Your objective: Return each line of the listing that contains the string "breadcrumb".

Listed entries:
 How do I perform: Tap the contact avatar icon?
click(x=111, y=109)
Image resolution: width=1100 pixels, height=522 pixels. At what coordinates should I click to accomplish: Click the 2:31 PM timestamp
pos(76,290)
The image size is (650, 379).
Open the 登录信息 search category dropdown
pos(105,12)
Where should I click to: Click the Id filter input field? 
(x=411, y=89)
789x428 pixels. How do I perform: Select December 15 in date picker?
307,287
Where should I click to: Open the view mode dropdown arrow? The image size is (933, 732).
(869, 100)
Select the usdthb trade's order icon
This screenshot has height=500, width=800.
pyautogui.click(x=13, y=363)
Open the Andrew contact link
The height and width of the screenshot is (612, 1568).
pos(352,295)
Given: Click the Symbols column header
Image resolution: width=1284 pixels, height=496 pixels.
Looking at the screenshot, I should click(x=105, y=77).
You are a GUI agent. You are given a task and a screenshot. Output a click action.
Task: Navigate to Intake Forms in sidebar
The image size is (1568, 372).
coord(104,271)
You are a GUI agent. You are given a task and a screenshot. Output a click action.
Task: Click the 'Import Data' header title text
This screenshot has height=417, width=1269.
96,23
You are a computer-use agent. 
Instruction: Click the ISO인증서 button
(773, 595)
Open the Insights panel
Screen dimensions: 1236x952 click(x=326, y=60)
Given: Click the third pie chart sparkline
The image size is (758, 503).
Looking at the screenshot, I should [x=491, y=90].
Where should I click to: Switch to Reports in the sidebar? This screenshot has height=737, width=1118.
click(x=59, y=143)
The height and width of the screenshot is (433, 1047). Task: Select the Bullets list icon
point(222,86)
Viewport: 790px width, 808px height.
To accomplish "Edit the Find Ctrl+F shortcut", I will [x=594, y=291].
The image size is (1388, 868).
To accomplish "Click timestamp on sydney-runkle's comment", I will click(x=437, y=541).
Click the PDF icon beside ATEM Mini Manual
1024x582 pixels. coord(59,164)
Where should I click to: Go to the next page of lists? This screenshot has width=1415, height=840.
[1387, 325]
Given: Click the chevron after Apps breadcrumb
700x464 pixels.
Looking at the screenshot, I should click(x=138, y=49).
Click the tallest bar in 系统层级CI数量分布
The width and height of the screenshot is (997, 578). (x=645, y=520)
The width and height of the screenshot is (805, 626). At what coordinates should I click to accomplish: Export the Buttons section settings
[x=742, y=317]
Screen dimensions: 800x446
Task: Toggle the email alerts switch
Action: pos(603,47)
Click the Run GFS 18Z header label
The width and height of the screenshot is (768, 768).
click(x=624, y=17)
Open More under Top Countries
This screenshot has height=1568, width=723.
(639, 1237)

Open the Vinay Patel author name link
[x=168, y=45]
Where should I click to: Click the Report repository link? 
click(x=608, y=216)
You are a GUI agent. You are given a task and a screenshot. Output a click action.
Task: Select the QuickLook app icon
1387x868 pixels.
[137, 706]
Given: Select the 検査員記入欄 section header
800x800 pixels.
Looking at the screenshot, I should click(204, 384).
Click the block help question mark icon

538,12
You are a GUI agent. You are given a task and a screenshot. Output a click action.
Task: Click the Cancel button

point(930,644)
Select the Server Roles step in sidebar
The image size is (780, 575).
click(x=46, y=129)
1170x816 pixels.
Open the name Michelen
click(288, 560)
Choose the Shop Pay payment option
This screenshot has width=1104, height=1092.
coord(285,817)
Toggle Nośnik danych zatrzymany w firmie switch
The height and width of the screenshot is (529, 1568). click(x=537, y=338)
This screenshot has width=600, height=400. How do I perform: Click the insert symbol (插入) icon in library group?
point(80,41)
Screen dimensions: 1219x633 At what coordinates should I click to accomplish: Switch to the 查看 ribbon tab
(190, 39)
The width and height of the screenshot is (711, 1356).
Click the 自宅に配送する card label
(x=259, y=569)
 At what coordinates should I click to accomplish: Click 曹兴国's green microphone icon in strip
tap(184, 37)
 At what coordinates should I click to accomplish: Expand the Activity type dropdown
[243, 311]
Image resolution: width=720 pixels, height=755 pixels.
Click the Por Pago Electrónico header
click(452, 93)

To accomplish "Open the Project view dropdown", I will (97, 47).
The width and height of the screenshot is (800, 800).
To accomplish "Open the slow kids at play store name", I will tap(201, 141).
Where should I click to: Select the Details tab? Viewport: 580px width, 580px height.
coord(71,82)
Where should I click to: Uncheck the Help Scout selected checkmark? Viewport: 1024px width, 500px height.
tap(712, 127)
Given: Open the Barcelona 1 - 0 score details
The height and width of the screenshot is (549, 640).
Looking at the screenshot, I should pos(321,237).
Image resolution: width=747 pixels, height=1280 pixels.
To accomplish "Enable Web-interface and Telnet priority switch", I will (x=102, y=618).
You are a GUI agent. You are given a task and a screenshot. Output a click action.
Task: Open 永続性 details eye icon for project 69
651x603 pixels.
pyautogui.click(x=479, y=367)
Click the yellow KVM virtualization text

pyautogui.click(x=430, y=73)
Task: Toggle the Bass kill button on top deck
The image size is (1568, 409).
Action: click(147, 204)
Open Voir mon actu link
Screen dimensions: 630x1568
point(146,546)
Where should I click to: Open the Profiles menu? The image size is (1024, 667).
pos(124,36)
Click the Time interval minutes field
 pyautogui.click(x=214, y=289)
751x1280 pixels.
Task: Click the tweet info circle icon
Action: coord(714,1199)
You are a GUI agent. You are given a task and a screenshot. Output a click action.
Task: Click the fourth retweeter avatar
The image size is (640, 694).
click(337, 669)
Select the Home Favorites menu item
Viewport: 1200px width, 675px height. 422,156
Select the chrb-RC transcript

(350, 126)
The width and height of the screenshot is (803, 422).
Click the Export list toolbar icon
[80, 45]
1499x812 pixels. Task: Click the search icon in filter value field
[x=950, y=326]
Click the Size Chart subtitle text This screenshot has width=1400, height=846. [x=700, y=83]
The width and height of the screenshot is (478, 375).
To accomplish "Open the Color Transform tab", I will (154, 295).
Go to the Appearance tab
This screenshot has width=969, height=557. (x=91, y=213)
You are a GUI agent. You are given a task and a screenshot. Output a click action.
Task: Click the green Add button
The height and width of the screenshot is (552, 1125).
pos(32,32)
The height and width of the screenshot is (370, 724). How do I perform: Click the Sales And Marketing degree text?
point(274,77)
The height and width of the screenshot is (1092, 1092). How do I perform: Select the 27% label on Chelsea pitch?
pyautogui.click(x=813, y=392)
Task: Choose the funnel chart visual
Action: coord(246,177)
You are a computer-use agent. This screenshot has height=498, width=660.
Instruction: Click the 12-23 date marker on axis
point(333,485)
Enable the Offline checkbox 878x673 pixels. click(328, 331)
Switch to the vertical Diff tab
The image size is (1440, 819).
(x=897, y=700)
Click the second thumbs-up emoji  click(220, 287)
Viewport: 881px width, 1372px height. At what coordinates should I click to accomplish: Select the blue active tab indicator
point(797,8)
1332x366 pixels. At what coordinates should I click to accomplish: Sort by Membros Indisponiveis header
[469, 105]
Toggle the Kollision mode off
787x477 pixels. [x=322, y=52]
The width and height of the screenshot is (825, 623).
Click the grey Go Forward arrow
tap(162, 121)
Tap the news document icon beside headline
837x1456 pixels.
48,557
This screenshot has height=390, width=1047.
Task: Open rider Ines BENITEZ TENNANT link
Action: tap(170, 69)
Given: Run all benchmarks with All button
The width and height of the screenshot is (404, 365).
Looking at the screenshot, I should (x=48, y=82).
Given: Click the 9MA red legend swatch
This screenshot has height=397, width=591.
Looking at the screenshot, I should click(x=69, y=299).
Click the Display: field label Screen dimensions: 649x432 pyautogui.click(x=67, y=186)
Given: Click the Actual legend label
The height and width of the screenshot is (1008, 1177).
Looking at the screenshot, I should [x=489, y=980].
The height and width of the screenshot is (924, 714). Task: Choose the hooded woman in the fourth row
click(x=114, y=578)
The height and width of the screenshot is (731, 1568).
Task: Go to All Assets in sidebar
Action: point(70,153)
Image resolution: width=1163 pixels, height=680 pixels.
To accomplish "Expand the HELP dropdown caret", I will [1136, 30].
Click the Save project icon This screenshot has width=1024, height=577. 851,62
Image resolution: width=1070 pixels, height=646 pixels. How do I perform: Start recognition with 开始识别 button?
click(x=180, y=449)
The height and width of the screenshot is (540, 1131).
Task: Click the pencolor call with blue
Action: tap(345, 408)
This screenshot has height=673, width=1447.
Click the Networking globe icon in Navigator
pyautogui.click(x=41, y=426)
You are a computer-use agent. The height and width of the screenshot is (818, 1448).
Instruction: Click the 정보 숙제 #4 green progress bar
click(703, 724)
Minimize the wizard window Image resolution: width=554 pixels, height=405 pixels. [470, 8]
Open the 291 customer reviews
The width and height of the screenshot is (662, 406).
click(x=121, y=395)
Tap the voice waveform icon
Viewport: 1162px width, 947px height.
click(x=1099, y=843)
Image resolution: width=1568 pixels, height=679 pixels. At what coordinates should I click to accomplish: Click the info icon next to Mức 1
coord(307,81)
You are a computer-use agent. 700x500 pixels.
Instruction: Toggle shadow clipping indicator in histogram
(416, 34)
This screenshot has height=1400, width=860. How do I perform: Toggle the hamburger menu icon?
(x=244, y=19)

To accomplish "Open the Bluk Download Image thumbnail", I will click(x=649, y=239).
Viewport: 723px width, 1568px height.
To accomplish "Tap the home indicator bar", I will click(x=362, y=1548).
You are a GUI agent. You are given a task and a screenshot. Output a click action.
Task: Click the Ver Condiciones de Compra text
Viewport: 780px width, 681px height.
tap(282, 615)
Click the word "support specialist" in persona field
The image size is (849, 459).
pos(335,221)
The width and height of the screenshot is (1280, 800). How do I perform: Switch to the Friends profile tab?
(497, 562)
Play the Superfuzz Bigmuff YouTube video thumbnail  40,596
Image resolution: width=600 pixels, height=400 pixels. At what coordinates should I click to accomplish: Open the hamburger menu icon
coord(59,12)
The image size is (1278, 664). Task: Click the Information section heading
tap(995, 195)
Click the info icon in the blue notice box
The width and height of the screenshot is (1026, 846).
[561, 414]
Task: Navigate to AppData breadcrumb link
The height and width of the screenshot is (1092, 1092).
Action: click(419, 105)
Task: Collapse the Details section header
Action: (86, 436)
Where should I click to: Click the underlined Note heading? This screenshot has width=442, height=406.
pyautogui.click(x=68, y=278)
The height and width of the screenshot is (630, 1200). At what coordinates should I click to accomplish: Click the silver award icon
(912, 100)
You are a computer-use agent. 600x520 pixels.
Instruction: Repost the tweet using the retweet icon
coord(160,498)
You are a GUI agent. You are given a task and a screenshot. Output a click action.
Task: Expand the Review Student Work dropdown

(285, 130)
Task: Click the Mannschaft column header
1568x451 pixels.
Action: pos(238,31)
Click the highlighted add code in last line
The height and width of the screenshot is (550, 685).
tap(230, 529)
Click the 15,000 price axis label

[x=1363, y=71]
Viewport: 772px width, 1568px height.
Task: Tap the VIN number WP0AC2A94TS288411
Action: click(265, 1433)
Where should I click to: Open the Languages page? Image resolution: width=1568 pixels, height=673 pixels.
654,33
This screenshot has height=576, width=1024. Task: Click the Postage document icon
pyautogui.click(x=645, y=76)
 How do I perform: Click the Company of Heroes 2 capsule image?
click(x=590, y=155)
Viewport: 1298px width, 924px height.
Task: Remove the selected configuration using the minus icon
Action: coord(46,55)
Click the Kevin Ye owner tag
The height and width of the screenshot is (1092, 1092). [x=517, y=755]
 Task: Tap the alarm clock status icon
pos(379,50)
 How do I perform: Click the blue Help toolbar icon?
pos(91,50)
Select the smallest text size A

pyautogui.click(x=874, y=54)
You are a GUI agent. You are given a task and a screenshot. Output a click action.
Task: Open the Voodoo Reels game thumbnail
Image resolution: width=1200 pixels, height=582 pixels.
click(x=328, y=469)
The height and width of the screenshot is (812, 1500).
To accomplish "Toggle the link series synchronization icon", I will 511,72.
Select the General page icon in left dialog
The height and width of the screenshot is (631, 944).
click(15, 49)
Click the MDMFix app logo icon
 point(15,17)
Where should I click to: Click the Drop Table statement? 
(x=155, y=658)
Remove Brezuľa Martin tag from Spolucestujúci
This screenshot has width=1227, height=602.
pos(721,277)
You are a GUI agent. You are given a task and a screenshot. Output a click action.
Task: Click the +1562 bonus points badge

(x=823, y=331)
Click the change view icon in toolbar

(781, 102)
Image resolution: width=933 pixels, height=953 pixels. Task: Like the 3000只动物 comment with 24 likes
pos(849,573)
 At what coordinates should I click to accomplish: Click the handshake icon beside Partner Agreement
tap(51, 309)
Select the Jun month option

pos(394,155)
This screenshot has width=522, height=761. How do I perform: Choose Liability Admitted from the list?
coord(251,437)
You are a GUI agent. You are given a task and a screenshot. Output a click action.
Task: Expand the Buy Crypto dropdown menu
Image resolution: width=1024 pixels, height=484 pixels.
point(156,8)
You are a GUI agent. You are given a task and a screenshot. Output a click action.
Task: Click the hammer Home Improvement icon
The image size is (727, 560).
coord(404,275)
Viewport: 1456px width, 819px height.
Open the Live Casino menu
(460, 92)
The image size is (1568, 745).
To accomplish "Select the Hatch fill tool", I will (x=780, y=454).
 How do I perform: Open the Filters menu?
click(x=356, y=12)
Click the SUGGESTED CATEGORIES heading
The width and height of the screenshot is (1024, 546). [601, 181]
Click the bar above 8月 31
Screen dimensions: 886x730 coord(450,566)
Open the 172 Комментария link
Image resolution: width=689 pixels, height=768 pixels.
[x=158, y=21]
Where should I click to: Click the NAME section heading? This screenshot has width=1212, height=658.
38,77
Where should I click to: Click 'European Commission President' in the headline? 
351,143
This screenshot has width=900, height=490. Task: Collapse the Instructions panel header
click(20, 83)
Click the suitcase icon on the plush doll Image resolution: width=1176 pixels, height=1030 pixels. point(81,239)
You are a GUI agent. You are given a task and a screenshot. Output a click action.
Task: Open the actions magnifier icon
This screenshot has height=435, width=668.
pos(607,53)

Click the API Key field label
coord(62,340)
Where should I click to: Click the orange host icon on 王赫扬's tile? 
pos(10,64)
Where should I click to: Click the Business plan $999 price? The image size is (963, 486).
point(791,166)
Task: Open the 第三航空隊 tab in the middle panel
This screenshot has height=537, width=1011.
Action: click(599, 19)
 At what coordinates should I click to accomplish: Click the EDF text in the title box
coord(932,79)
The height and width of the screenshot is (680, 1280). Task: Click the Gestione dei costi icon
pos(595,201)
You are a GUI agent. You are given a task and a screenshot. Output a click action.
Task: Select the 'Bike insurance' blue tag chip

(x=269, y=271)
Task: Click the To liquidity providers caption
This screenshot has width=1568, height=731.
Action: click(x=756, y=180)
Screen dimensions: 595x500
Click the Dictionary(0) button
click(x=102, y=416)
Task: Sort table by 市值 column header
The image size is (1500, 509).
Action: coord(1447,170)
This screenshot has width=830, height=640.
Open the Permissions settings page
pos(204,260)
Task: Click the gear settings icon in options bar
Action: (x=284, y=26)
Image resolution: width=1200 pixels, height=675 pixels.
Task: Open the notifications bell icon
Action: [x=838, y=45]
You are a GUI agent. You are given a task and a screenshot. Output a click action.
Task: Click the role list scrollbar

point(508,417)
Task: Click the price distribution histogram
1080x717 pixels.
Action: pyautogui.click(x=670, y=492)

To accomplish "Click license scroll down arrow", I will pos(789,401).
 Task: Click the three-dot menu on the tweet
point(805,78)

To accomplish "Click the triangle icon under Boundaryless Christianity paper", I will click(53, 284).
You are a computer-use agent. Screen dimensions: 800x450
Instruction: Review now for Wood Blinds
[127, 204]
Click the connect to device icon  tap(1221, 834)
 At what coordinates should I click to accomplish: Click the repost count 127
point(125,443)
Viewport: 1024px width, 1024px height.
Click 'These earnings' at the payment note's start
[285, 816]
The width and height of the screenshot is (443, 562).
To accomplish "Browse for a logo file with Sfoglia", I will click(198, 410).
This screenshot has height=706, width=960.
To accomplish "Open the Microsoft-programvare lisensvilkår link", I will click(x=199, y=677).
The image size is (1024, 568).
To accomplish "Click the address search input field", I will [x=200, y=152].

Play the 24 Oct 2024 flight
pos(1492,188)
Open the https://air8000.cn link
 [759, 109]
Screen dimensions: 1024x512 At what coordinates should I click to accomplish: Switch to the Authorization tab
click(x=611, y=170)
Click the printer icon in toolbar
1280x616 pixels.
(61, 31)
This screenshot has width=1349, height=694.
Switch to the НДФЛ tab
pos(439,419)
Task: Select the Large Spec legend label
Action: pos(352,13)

Answer for this exercise:
Given: Click the chevron after Apps breadcrumb
Task: Navigate to AppData breadcrumb link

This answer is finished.